- TASK DETAILS -
Copy the material below word for word, from the line containing "How do I perform: Open 更多布局选项 link?" through the line containing "pos(362,1235)", both lines included.

Text and element pointing records
▼

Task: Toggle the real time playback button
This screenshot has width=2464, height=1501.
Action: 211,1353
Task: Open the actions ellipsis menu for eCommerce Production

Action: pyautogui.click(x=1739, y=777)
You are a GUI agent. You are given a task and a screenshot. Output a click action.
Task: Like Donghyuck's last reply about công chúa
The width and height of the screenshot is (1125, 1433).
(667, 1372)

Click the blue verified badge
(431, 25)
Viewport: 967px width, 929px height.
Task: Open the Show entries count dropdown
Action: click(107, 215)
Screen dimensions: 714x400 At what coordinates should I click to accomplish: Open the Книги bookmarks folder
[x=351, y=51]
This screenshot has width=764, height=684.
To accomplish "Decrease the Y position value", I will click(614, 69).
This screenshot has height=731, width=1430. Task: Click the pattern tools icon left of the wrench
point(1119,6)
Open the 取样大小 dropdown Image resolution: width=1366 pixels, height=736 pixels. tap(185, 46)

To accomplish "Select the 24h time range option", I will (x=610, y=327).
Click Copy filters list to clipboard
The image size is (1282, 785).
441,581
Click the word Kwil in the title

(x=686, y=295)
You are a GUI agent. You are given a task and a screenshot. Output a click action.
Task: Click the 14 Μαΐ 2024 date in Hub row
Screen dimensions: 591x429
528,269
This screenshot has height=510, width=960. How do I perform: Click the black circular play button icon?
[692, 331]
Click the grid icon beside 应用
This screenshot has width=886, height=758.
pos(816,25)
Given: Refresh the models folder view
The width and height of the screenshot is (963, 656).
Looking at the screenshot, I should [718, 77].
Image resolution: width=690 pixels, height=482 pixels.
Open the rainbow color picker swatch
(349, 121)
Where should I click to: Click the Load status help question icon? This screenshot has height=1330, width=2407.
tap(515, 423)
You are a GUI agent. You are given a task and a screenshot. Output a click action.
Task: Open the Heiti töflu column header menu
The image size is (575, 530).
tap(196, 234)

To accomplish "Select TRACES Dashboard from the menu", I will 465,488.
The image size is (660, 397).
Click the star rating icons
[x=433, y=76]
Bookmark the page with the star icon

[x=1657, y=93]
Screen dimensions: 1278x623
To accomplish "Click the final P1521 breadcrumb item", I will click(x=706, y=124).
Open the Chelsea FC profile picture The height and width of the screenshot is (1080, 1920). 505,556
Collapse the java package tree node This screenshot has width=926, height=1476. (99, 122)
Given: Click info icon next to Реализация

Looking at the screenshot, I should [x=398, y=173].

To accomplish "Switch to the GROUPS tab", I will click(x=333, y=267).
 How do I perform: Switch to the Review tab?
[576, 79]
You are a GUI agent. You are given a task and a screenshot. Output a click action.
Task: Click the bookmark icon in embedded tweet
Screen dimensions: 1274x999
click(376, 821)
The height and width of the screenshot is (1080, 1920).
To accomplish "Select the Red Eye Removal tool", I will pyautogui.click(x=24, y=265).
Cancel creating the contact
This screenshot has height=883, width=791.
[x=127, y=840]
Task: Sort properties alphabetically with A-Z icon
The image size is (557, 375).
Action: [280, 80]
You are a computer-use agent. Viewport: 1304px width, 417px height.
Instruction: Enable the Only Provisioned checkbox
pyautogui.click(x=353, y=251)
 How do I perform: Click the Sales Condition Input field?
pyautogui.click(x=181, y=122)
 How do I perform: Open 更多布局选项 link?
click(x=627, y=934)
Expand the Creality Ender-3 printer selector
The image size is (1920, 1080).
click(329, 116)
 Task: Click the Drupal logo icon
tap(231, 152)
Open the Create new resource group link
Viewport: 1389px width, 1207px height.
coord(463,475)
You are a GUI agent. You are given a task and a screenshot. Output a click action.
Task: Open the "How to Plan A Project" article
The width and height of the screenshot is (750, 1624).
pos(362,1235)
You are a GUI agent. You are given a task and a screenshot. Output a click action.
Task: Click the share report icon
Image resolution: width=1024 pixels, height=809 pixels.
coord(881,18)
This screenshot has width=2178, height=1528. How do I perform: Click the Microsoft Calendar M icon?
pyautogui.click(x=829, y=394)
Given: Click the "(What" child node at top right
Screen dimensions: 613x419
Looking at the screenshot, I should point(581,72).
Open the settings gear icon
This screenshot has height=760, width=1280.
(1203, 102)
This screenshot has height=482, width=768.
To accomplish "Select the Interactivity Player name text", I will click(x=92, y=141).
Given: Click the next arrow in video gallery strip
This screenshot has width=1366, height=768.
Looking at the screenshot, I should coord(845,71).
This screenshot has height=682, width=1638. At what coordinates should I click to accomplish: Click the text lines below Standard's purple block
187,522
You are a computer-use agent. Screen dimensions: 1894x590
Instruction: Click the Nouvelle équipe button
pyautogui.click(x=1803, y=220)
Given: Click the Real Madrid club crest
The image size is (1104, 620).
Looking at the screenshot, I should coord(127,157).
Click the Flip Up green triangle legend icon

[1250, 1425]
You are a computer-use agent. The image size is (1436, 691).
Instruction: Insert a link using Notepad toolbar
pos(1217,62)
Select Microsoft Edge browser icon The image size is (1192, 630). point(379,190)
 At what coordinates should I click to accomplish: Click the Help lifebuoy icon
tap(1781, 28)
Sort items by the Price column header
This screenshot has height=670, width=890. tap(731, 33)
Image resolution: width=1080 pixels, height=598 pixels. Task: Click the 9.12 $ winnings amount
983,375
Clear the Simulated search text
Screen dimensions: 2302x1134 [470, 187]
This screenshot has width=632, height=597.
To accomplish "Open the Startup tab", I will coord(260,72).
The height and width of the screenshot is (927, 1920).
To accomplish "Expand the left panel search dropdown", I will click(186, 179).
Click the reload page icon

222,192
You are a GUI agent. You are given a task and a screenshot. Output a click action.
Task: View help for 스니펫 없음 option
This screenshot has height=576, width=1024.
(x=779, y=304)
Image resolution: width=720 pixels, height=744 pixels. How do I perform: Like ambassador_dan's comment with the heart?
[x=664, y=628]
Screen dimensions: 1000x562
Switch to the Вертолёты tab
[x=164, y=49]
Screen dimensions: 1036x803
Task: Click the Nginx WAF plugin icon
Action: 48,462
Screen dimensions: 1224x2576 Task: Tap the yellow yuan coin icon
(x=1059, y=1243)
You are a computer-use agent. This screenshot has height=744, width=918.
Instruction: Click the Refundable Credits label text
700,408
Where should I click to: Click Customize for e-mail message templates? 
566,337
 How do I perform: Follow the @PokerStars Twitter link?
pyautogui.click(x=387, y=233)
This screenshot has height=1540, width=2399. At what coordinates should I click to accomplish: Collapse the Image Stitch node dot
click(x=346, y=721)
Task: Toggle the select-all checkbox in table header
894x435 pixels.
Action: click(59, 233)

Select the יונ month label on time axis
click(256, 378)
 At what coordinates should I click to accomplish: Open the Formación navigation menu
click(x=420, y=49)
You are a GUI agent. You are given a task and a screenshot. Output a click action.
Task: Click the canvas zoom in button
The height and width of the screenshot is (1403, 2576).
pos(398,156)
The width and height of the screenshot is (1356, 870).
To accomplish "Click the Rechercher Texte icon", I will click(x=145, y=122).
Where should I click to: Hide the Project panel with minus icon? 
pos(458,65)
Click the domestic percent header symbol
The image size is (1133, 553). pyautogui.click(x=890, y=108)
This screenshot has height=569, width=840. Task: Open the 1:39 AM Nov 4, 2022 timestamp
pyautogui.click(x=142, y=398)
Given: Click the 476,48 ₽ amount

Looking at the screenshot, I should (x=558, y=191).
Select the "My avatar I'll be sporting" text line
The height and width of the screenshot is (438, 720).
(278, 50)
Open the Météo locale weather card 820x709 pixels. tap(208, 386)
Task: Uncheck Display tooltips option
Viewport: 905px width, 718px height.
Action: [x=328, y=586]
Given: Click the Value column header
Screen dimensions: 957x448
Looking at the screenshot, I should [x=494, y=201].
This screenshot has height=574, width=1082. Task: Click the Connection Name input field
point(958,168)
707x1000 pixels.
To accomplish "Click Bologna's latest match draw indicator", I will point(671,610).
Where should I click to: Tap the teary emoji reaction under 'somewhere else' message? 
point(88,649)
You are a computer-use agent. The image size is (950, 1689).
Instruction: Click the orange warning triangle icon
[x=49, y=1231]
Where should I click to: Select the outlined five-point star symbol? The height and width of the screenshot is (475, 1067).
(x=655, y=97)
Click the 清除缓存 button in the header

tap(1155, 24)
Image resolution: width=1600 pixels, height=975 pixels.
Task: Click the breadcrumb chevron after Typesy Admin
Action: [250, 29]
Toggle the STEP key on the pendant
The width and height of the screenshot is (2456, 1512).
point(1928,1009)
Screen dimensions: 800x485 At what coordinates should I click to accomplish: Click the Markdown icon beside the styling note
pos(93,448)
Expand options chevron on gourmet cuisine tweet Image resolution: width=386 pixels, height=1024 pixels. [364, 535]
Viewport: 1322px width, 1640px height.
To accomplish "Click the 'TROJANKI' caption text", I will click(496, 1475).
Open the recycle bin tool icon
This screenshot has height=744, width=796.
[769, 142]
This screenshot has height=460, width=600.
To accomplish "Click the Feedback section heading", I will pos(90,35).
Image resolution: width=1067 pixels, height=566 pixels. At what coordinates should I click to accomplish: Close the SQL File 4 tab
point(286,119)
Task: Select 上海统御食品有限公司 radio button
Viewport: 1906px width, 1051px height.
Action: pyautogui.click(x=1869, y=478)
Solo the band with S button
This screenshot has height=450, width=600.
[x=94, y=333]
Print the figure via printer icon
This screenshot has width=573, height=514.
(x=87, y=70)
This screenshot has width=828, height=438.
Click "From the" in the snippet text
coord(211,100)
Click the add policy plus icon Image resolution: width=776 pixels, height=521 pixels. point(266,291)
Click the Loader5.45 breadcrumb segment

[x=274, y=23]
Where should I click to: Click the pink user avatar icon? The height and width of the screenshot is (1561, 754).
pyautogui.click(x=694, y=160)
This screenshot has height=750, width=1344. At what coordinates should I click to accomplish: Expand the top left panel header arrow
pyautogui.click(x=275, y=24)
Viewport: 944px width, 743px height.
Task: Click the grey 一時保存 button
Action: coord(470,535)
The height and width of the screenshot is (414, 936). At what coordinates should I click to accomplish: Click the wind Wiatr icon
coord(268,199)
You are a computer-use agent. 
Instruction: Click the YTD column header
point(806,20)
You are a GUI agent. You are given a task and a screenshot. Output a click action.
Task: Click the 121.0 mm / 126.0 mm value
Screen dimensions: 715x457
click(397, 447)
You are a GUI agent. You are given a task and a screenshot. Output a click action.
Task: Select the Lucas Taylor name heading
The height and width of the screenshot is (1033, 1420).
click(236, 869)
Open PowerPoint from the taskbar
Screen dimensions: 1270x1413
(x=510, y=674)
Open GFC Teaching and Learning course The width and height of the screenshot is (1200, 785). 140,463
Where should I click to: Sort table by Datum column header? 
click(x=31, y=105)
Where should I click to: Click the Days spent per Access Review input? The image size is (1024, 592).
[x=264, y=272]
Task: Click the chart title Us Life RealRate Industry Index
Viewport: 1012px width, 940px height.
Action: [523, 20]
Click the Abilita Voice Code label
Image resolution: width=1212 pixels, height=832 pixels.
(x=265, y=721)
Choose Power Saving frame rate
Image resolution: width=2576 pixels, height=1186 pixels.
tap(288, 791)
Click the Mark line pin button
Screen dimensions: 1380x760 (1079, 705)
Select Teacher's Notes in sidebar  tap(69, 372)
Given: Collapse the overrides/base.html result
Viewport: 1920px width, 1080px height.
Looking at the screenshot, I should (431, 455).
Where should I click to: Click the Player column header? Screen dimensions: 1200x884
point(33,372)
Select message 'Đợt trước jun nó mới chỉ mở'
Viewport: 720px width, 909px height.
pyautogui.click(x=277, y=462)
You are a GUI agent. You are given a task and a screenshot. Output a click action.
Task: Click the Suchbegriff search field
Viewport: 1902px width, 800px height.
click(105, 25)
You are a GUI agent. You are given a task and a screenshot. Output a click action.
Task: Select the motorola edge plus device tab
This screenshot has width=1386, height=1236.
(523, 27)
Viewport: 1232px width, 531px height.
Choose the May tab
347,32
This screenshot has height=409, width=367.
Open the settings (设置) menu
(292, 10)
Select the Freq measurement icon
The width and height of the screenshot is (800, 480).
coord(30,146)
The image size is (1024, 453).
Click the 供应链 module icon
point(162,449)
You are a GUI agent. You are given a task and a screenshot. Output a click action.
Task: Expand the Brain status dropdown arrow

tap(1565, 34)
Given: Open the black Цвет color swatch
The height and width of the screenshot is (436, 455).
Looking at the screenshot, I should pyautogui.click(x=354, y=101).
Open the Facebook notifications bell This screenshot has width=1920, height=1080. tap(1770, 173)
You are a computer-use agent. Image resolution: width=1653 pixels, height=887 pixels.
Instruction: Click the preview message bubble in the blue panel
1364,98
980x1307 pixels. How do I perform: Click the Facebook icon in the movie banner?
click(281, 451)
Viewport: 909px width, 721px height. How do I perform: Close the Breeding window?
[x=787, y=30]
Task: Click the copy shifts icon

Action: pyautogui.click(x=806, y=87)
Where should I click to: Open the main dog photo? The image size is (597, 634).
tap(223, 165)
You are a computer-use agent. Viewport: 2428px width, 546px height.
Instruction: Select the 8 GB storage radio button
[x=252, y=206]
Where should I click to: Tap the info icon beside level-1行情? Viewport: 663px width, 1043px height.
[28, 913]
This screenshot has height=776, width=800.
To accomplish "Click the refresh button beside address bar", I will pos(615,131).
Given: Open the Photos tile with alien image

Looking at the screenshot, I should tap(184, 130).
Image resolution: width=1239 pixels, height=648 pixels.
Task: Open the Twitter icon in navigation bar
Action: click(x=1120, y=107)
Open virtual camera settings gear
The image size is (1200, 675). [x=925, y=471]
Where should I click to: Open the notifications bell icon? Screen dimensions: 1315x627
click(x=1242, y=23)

▲

- EXERCISE ANSWER -
 How do I perform: Open 更多布局选项 link?
click(x=627, y=934)
Expand the Creality Ender-3 printer selector
The image size is (1920, 1080).
click(329, 116)
 Task: Click the Drupal logo icon
tap(231, 152)
Open the Create new resource group link
Viewport: 1389px width, 1207px height.
coord(463,475)
You are a GUI agent. You are given a task and a screenshot. Output a click action.
Task: Open the "How to Plan A Project" article
The width and height of the screenshot is (750, 1624).
pos(362,1235)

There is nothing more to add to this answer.